*** Opening of Data for analysis ***

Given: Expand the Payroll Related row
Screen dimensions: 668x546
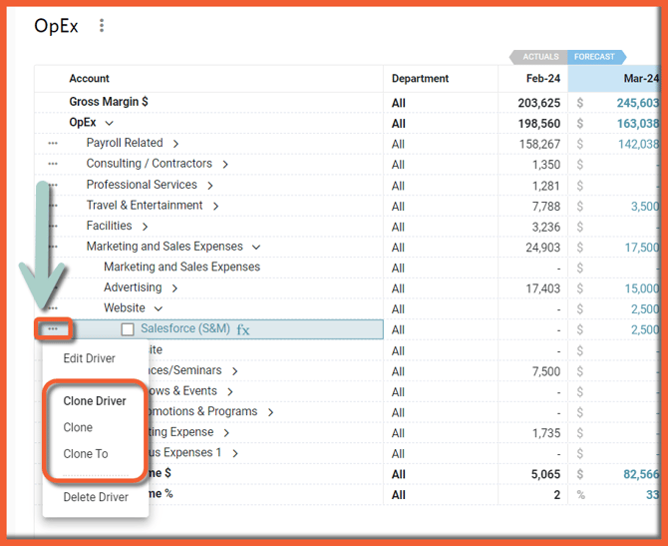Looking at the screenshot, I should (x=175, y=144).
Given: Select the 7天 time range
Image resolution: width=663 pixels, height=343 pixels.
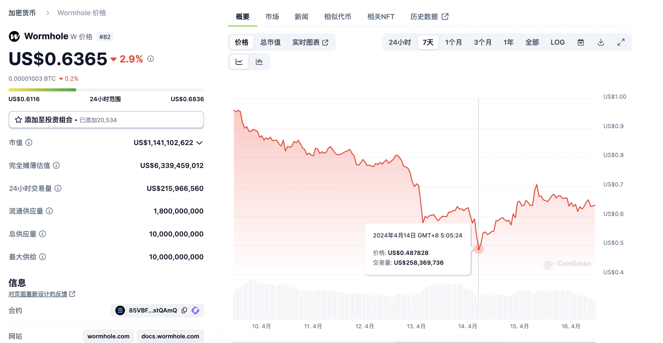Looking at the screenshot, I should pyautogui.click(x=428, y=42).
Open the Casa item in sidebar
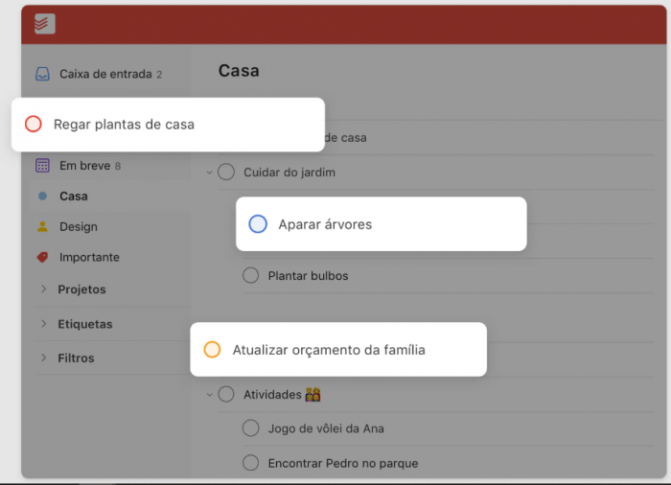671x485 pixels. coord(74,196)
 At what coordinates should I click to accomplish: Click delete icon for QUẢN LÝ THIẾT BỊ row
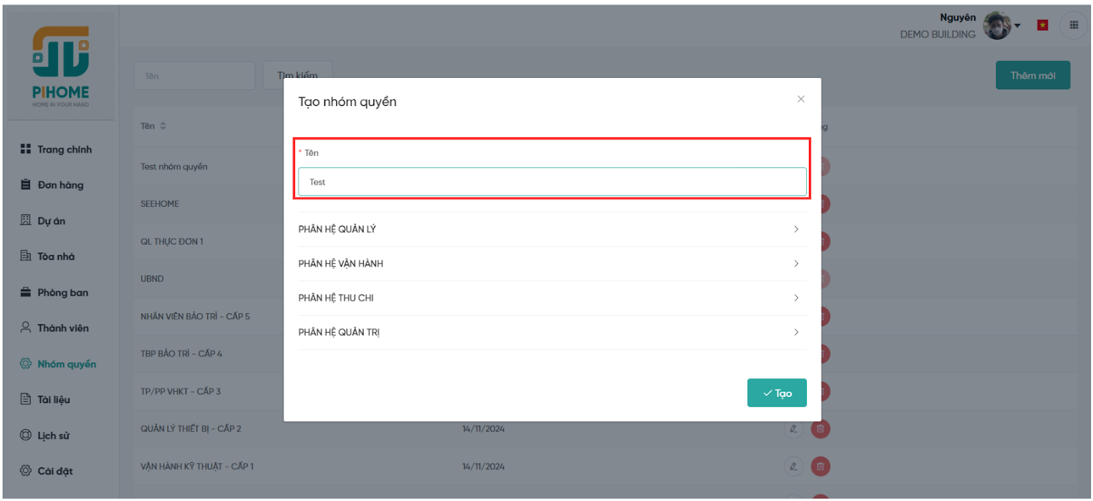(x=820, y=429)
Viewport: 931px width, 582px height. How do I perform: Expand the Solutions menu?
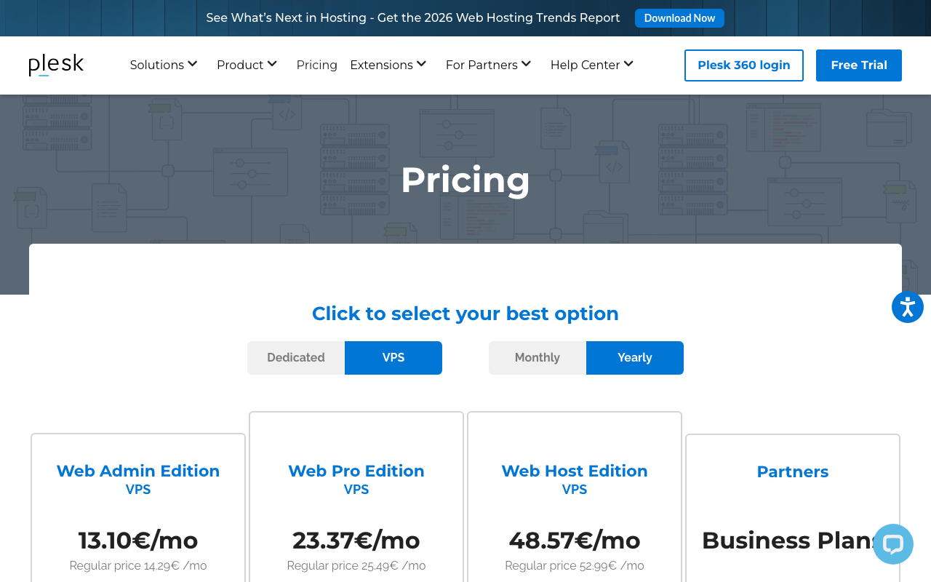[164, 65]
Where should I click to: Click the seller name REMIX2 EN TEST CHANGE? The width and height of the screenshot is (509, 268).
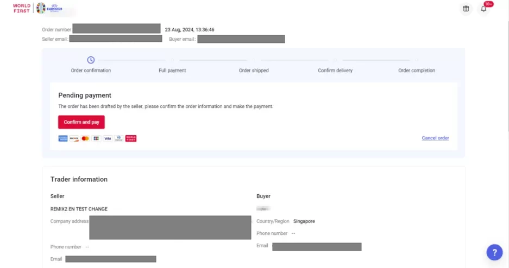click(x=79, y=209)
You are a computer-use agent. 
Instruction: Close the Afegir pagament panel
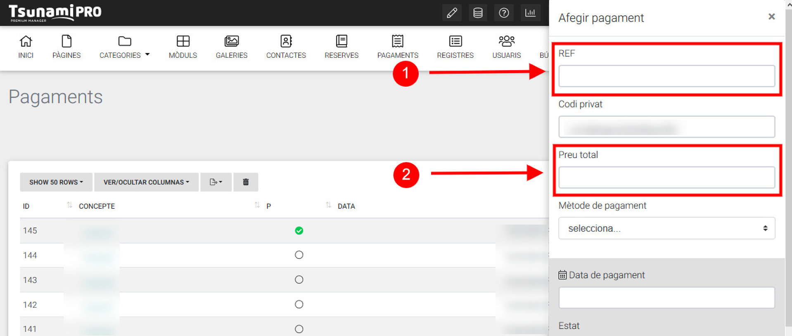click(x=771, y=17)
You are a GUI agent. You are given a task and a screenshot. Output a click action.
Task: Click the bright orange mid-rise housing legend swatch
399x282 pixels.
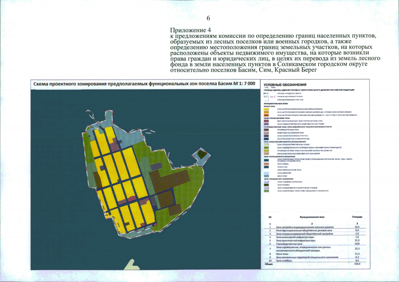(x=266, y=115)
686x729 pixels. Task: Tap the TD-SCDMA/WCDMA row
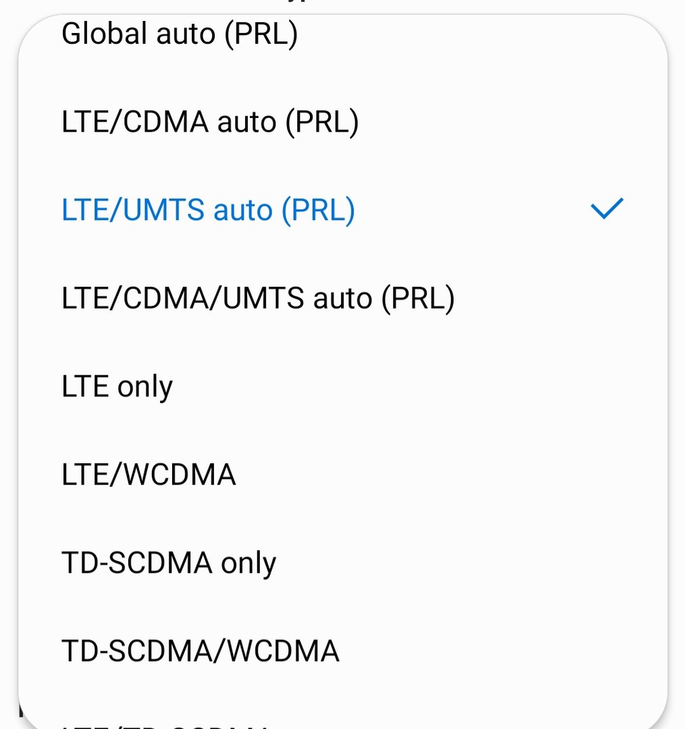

*** Close of Data for analysis ***

## Exercise aim
Tally lines in the listing above that include the word "agent"; respond with that number only.

## Answer section
2